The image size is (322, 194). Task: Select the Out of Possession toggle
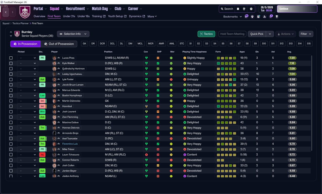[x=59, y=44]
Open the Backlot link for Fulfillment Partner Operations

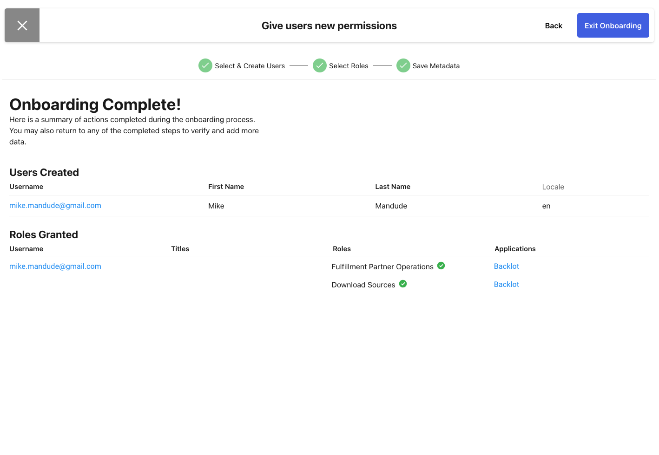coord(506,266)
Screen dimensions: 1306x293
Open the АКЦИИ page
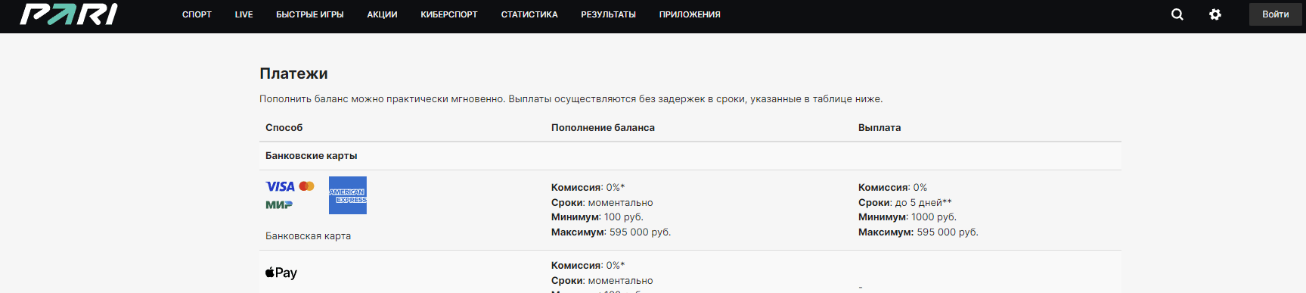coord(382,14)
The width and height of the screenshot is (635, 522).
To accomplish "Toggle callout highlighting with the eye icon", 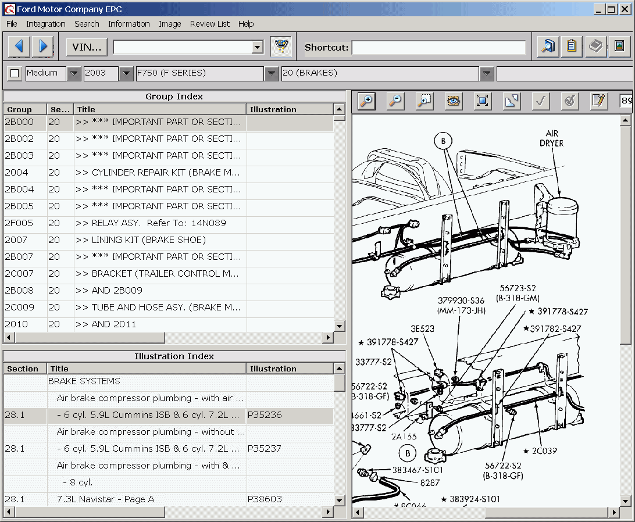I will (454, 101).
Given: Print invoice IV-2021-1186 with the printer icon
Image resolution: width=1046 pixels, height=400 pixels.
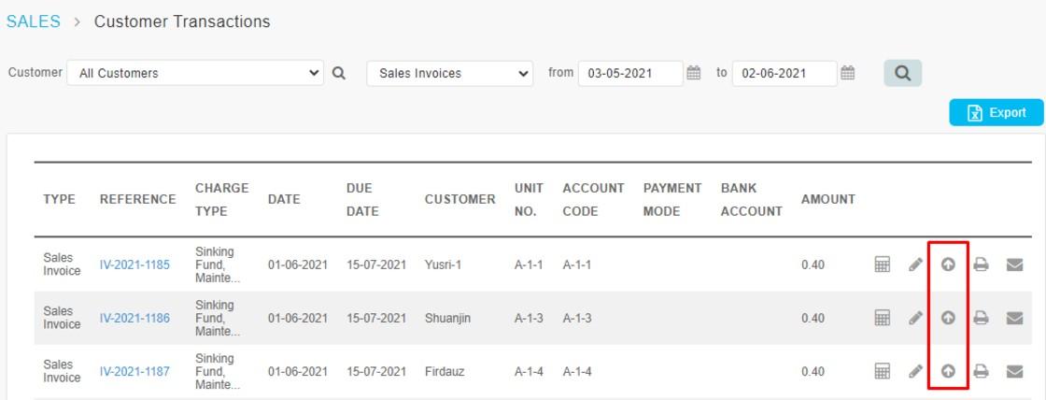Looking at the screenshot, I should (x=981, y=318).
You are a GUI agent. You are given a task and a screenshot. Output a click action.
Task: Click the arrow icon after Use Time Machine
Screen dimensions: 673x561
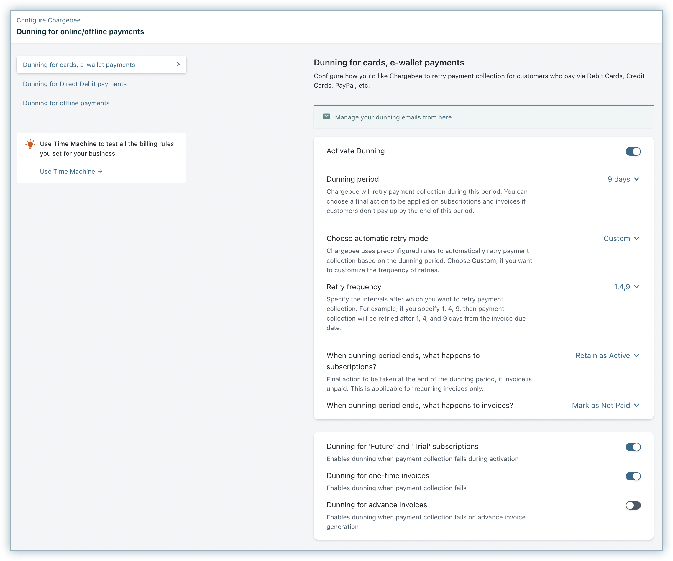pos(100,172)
◇ ◇ ◇ ◇
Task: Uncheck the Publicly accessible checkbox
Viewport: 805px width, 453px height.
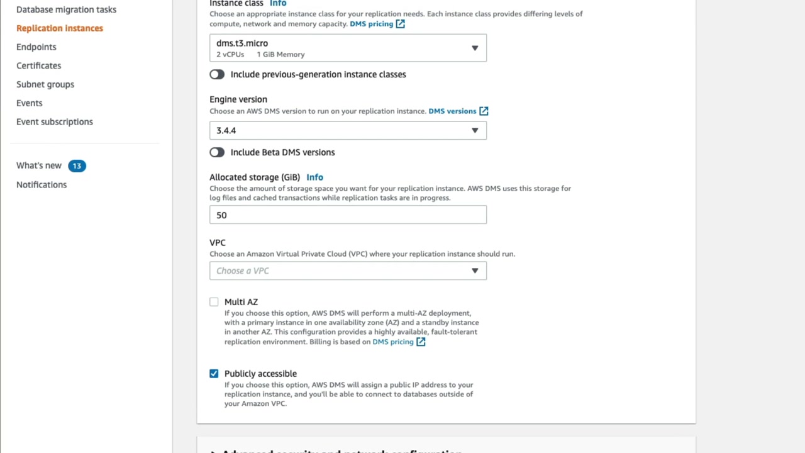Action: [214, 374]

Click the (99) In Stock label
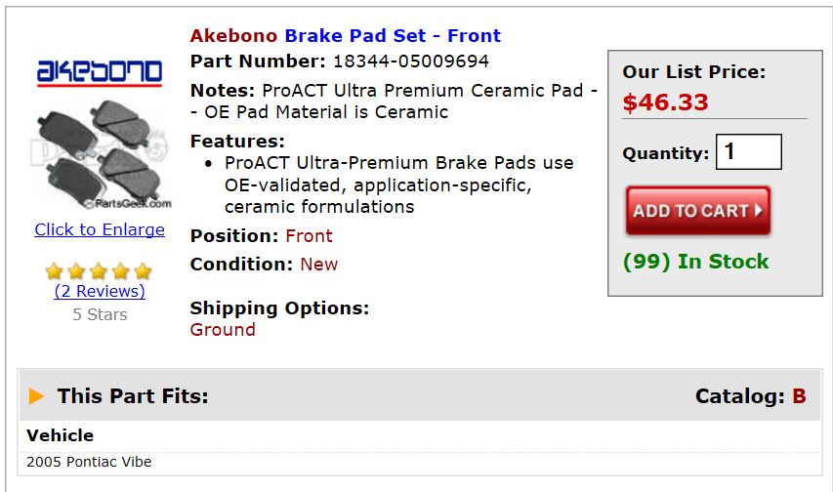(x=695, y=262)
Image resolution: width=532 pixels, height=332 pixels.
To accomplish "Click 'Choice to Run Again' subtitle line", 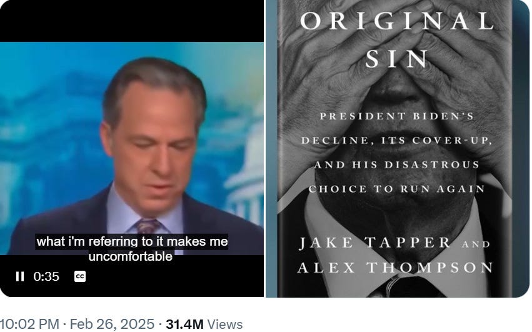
◇ ◇ ◇ ◇
### EXERCISE
Please copy out the lines above, from the line with "You are a GUI" up to and including the line with "pos(100,172)", and leave the pictures out.

### PROBLEM SOLUTION
You are a GUI agent. You are given a task and a screenshot. Output a click action.
Task: Click the arrow icon after Use Time Machine
Screen dimensions: 673x561
pos(100,172)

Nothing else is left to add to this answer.